Bosch is talking to potential advisers about the possibility of making an offer for Whirlpool, which has a market capitalization of about $4.8 billion, one of the sources said.
The sources said it was not certain whether an offer would be made, and asked not to be identified as the matter is confidential.
A spokeswoman for Bosch and Whirlpool said the companies do not comment on “market rumours”. Shares of the US company rose 12.7% in early trading after the Reuters report.
The acquisition of one of the world’s largest white-goods manufacturers will significantly boost Bosch’s home appliance business at a time when competition from Asian rivals is increasing.
Whirlpool has been undergoing a major restructuring in recent years, which has seen its European business folded into a new company controlled by Turkish rival Arcelik and divested of its Middle Eastern and African businesses.
“A potential acquirer can believe in the potential for some future recovery with the right multi-year timeframe and macro backdrop,” said RBC Capital Markets analyst Michael Dahl.
Dahl added that Whirlpool is facing “significant challenges” due to the depressed spending environment.
The potential takeover comes as the world’s largest automotive supplier Bosch is mulling an acquisition to grow its unit that makes large home appliances.
The deal for Whirlpool, whose brands include Ariston, Hotpoint, Ignis and Privilege, will rank among the largest announced deals for a German industrial group.

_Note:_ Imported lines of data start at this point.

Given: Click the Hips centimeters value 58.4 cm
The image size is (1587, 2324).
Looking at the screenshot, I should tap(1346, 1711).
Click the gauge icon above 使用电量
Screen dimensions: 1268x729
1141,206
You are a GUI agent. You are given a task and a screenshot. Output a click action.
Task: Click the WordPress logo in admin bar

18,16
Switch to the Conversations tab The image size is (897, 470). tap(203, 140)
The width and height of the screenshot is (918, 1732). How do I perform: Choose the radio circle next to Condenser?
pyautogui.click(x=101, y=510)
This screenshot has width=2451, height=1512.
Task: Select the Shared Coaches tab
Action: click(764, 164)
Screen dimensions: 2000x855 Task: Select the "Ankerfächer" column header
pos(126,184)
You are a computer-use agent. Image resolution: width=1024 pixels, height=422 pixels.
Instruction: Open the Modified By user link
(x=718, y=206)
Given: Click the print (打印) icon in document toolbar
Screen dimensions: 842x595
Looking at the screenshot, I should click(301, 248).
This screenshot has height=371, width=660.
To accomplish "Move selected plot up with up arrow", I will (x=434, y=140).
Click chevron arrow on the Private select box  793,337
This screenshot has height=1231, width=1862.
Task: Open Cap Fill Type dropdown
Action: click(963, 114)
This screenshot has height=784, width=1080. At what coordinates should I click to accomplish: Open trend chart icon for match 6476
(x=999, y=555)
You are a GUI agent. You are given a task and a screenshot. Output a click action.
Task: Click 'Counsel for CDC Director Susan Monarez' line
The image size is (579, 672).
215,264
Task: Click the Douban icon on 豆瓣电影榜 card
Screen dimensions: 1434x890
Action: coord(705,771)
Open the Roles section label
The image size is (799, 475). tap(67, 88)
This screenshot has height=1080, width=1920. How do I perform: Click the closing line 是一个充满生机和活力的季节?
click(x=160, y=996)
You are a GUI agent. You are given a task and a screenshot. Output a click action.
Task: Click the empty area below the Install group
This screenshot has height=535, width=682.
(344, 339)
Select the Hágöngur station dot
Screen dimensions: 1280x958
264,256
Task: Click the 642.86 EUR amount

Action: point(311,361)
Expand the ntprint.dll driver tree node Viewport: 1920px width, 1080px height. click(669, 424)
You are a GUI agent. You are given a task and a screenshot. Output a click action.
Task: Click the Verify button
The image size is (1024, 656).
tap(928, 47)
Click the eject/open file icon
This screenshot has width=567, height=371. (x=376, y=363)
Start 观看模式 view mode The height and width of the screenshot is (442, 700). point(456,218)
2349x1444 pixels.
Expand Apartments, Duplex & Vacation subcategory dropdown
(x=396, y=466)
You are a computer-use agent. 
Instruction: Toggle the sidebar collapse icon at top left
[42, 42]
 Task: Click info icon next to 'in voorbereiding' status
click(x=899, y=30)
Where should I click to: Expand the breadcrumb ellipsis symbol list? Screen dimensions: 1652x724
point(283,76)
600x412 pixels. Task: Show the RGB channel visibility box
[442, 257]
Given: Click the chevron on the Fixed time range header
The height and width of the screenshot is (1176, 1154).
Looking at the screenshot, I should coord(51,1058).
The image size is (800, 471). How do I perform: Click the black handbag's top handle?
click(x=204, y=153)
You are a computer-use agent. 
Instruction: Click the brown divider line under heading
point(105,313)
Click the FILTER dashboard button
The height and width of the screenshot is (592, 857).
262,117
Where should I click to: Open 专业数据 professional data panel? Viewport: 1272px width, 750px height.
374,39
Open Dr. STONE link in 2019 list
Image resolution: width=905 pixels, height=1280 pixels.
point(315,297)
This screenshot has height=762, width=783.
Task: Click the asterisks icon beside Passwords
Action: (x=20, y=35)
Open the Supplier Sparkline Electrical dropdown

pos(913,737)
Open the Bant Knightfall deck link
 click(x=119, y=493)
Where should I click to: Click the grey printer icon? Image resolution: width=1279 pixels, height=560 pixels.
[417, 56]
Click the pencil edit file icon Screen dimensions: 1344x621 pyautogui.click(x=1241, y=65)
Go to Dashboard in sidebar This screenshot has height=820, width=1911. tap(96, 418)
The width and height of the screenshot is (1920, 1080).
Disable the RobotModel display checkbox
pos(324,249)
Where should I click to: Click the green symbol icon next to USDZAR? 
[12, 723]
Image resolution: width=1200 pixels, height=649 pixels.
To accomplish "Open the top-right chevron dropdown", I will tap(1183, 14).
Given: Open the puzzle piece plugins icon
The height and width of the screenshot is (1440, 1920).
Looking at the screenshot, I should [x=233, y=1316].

Reuters reported in March that Bosch was among industrial companies vying to acquire more than $6 billion worth of heating and ventilation assets from Johnson Controls International in the US.
Bosch CEO Stefan Hartung told German business daily Handelsblatt in May that the company is eyeing some major acquisition targets, and that it does not rule out entering into new business areas or global deals.
It told reporters in early June that the group was open to listing some of its divisions on the stock market as it explored financing options for the deal. He did not say which departments.
Whirlpool, a household name known for its large appliances like washing machines and refrigerators, has aimed to expand its customer base in recent years by expanding into smaller appliances like espresso machines and other kitchen gadgets as it grapples with slowing growth.
The Michigan-based company recently said it would cut about 1,000 jobs in an effort to boost profit margins.
Longbow Research analyst David McGregor believes Whirlpool could support a bid at the right price.
Whirlpool has lost nearly 50% of its market value in the past two years. Its Swedish rival Electrolux is down 35% over the same period.
Electrolux shares rose following the report and were trading up about 4.5% at 1040 GMT.